**Problem**.
Retype all of the data without changing a single word.

[Provided information]

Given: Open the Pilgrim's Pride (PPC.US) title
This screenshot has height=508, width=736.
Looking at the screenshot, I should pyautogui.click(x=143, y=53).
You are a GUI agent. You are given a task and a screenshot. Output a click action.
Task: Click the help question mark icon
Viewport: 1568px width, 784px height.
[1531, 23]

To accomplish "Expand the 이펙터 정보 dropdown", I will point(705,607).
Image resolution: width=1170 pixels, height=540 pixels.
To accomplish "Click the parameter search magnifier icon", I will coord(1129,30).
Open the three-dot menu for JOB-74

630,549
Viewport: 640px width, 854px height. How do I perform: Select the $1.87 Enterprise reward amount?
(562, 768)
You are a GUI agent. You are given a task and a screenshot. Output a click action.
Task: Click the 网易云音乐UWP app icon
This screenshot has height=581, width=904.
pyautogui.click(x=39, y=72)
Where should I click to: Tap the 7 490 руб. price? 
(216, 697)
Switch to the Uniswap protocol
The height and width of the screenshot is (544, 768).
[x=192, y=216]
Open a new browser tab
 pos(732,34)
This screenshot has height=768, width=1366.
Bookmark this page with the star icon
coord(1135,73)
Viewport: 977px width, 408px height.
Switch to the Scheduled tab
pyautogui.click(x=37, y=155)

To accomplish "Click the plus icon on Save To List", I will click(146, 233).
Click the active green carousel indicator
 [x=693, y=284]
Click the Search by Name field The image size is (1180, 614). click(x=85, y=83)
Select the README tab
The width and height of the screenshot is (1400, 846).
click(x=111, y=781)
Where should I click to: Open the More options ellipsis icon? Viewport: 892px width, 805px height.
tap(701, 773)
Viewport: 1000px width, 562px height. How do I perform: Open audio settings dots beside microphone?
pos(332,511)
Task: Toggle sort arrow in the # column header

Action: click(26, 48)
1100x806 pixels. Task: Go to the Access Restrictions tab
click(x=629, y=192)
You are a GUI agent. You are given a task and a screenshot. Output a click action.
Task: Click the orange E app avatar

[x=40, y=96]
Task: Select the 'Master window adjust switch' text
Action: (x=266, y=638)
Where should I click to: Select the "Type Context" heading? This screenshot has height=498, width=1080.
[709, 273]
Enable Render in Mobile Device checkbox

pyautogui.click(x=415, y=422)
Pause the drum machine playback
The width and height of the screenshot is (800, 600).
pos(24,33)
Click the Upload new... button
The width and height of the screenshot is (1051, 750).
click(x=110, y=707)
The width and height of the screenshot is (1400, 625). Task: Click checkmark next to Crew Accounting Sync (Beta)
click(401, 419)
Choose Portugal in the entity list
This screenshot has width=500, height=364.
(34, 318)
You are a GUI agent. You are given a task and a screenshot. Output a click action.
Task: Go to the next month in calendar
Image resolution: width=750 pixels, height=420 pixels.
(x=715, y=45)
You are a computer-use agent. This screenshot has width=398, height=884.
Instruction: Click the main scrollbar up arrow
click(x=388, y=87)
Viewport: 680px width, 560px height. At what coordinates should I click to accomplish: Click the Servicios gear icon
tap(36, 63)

[/Provided information]

**Answer to the problem**.
Given: Open the Pilgrim's Pride (PPC.US) title
This screenshot has height=508, width=736.
Looking at the screenshot, I should pyautogui.click(x=143, y=53).
You are a GUI agent. You are given a task and a screenshot. Output a click action.
Task: Click the help question mark icon
Viewport: 1568px width, 784px height.
[1531, 23]

To accomplish "Expand the 이펙터 정보 dropdown", I will point(705,607).
Image resolution: width=1170 pixels, height=540 pixels.
To accomplish "Click the parameter search magnifier icon", I will coord(1129,30).
Open the three-dot menu for JOB-74

630,549
Viewport: 640px width, 854px height. How do I perform: Select the $1.87 Enterprise reward amount?
(562, 768)
You are a GUI agent. You are given a task and a screenshot. Output a click action.
Task: Click the 网易云音乐UWP app icon
This screenshot has height=581, width=904.
pyautogui.click(x=39, y=72)
Where should I click to: Tap the 7 490 руб. price? 
(216, 697)
Switch to the Uniswap protocol
The height and width of the screenshot is (544, 768).
[x=192, y=216]
Open a new browser tab
 pos(732,34)
This screenshot has height=768, width=1366.
Bookmark this page with the star icon
coord(1135,73)
Viewport: 977px width, 408px height.
Switch to the Scheduled tab
pyautogui.click(x=37, y=155)

To accomplish "Click the plus icon on Save To List", I will click(146, 233).
Click the active green carousel indicator
 [x=693, y=284]
Click the Search by Name field The image size is (1180, 614). click(x=85, y=83)
Select the README tab
The width and height of the screenshot is (1400, 846).
click(x=111, y=781)
Where should I click to: Open the More options ellipsis icon? Viewport: 892px width, 805px height.
tap(701, 773)
Viewport: 1000px width, 562px height. How do I perform: Open audio settings dots beside microphone?
pos(332,511)
Task: Toggle sort arrow in the # column header

Action: click(26, 48)
1100x806 pixels. Task: Go to the Access Restrictions tab
click(x=629, y=192)
You are a GUI agent. You are given a task and a screenshot. Output a click action.
Task: Click the orange E app avatar

[x=40, y=96]
Task: Select the 'Master window adjust switch' text
Action: (x=266, y=638)
Where should I click to: Select the "Type Context" heading? This screenshot has height=498, width=1080.
[709, 273]
Enable Render in Mobile Device checkbox

pyautogui.click(x=415, y=422)
Pause the drum machine playback
The width and height of the screenshot is (800, 600).
pos(24,33)
Click the Upload new... button
The width and height of the screenshot is (1051, 750).
click(x=110, y=707)
The width and height of the screenshot is (1400, 625). Task: Click checkmark next to Crew Accounting Sync (Beta)
click(401, 419)
Choose Portugal in the entity list
This screenshot has width=500, height=364.
(34, 318)
You are a GUI agent. You are given a task and a screenshot. Output a click action.
Task: Go to the next month in calendar
Image resolution: width=750 pixels, height=420 pixels.
(x=715, y=45)
You are a computer-use agent. This screenshot has width=398, height=884.
Instruction: Click the main scrollbar up arrow
click(x=388, y=87)
Viewport: 680px width, 560px height. At what coordinates should I click to accomplish: Click the Servicios gear icon
tap(36, 63)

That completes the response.